Cornerstone: Initiating Events
- To Be Determined (TBD). A self-revealing finding was identified for the licensees failure to
maintain configuration control of the inadvertent energization lockout relay manual
synchronization circuitry as required by licensee procedures MA-AA-100 and ADM-08.12,
during the October 2013 modification to the Unit 1 automatic main generator
synchronization circuit.
The performance deficiency was more than minor because it was associated with the
human performance attribute of the Initiating Events Cornerstone and it adversely affected
the associated cornerstone objective of limiting the likelihood of events that upset plant
stability and challenge critical safety functions because it resulted in an actual plant trip.

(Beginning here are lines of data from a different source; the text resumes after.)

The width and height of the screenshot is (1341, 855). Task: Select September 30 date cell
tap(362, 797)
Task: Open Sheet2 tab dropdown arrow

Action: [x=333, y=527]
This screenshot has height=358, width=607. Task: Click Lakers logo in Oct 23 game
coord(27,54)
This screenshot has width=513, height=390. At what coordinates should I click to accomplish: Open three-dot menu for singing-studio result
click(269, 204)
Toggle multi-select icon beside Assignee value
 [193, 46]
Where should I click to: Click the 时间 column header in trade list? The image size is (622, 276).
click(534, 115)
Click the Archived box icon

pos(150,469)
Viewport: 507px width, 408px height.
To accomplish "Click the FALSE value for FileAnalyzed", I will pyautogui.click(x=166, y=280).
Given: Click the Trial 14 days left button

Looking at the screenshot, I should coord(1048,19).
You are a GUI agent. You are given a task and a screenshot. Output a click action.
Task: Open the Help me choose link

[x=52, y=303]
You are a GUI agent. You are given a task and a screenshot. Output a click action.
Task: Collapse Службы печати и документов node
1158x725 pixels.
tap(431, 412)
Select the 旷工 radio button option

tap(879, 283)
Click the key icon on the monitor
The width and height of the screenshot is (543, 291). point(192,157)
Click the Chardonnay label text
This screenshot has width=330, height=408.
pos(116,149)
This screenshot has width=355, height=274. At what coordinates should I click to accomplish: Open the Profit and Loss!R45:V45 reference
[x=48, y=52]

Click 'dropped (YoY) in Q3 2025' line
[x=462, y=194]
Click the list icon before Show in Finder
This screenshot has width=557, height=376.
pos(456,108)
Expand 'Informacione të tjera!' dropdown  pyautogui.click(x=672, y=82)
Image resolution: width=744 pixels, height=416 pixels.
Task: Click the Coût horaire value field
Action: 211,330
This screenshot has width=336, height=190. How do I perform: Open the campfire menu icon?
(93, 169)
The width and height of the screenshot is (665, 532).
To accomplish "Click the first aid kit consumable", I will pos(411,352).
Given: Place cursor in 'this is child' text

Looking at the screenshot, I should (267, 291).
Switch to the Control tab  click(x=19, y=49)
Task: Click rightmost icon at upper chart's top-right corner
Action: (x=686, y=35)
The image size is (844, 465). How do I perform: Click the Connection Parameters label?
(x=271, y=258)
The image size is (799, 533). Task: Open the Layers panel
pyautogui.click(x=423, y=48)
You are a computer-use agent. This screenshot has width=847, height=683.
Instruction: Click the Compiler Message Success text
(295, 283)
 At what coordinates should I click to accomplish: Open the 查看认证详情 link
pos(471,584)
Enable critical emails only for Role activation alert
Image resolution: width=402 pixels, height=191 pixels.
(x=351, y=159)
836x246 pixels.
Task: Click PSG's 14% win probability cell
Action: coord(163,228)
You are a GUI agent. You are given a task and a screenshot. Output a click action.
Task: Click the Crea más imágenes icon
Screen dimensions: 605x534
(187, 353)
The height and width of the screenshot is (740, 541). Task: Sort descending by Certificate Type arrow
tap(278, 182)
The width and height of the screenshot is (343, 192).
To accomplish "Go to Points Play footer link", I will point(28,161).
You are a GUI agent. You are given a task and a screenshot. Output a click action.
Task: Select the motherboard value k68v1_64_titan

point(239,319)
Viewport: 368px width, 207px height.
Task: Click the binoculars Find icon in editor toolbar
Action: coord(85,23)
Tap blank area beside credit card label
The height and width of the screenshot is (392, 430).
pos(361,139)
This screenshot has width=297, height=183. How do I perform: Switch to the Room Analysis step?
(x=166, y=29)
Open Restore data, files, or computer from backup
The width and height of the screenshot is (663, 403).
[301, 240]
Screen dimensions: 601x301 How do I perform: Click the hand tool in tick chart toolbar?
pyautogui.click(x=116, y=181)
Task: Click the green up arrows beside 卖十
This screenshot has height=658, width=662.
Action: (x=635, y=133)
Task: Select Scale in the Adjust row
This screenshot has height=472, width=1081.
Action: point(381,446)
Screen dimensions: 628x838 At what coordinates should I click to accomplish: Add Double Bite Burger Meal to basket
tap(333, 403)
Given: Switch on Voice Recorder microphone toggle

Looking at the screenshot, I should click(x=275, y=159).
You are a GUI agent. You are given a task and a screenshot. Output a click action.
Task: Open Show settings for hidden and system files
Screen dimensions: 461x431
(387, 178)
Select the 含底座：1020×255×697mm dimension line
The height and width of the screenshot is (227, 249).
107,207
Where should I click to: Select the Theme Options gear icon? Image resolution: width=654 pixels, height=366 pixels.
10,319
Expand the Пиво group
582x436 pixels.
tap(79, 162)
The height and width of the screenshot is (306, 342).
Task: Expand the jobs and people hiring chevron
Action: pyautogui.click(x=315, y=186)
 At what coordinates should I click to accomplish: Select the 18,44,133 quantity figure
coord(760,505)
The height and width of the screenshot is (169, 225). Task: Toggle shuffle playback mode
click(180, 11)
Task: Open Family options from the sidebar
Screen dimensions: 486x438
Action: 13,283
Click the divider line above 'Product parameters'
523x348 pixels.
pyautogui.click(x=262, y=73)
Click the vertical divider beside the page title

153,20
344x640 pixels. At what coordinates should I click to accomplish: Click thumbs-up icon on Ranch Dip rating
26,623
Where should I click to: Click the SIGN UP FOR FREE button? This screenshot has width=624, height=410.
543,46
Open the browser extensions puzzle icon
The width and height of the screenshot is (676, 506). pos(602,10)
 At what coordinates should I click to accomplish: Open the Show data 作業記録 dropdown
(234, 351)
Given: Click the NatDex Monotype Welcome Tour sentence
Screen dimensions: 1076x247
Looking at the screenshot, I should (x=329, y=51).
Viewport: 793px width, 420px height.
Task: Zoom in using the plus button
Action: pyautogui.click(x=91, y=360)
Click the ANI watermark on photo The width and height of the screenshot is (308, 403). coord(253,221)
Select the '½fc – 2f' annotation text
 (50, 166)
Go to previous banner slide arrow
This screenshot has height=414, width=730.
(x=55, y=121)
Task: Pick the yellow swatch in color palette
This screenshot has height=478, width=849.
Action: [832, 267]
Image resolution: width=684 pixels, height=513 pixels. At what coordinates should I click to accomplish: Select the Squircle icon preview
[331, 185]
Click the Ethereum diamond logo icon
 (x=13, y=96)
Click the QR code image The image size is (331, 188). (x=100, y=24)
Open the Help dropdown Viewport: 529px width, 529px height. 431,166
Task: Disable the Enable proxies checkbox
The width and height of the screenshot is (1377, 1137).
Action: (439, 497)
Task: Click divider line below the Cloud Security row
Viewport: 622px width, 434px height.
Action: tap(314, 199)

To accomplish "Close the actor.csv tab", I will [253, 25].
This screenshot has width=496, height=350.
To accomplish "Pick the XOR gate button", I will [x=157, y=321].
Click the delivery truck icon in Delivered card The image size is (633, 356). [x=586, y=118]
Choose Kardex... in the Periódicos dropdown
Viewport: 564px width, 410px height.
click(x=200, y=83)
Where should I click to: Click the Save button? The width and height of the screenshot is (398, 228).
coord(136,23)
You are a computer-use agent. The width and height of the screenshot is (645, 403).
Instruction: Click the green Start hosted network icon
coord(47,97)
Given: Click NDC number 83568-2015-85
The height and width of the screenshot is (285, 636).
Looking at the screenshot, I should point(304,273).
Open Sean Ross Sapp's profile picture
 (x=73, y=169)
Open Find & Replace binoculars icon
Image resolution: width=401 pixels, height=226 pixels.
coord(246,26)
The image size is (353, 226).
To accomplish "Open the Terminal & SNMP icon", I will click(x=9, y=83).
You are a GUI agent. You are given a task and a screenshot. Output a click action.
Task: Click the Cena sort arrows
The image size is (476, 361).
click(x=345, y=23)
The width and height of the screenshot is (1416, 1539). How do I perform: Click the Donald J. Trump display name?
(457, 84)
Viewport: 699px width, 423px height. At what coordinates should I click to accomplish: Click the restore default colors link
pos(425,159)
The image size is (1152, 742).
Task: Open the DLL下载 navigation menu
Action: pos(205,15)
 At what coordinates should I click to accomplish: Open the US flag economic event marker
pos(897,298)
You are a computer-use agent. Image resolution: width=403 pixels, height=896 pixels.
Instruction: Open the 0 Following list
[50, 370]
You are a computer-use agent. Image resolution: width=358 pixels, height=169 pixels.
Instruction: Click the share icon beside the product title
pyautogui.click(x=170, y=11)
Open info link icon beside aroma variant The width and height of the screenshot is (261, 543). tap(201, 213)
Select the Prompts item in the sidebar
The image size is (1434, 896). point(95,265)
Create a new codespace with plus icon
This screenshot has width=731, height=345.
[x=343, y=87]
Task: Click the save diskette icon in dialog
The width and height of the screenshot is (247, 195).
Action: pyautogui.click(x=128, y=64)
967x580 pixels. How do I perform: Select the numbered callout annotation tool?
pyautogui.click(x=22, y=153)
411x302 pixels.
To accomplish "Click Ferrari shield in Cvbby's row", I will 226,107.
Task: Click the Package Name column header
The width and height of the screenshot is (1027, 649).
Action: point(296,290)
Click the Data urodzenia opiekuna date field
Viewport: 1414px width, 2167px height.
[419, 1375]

The inspectors screened the finding under the initiating events cornerstone using
Attachment 4 (October 7, 2016) and Appendix A (June 19, 2012) of Inspection Manual
Chapter 0609, Significance Determination Process (April 29, 2015). The inspectors
determined the finding required a detailed risk evaluation because the finding caused a
reactor trip and the loss of mitigation equipment relied upon to transition the plant from the
onset of the trip to a stable shutdown condition (e.g. loss of condenser and loss of
feedwater). A preliminary significance characterization of White has been assigned. The
preliminary finding involved the cross-cutting area of human performance associated with
the cross-cutting aspect of avoiding complacency because the individuals involved failed to
recognize and plan for the possibility of mistakes, latent issues, and inherent risk and failed
to implement human error reduction tools associated with configuration control. (H.12)
(Section 4OA3).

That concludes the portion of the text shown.